JA dopiero zaczynam ale na razie mogę polecić geodetę z Koźmic Wielkich geodeta i geologa geolog acha jakby ktoś chciał dobrą ekipę od studni ale kopanych (kręgowych) a nie wierconych to polecam super fachowców z Marszowic strony www chyba nie ma, nr tel. 603579719 mają super sprzęt i robota idzie raz dwa.

----------


## KamArt

> Muszę wyjaśnić że firma Piszczek przekazała budowę pani koleżanki-sąsiadki po stanie 0 drugiej ekipie wykonawczej, bardzo solidnej, godnej polecenia i na pewno zrealizowaliby SSO do końca roku. Ekipa ta kontaktowała się telefonicznie z inwestorem w sprawie terminu kontynuowania prac niestety inwestor nie wyraził na to zgody.

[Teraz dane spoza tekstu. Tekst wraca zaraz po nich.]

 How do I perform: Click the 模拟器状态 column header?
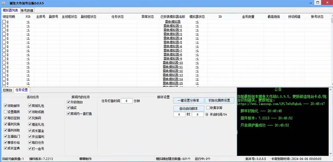[197, 17]
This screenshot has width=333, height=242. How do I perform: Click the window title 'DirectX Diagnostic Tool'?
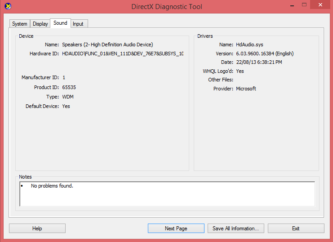(x=167, y=7)
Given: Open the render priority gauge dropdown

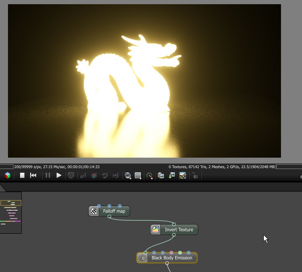Looking at the screenshot, I should 149,176.
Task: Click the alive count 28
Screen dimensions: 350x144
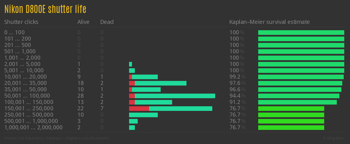Action: [80, 96]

Skoro ekipa wystawia inwestora, to godna polecenia ona nie jest.. Słaba reklama - zakładać konta i tym całym jednym postem reklamować firmę, która na białej liście nie powinna się znaleźć. Taki niefart, że akurat sporo słyszałam o współpracy Panów Piszczków z Głogoczowa z inwestorem.. Ale to jest do przemyślenia dla osób, które chciałyby podjąć ewentualną współpracę.

----------


## zojk_a

> Muszę wyjaśnić że firma Piszczek przekazała budowę pani koleżanki-sąsiadki po stanie 0 drugiej ekipie wykonawczej, bardzo solidnej, godnej polecenia i na pewno zrealizowaliby SSO do końca roku. Ekipa ta kontaktowała się telefonicznie z inwestorem w sprawie terminu kontynuowania prac niestety inwestor nie wyraził na to zgody.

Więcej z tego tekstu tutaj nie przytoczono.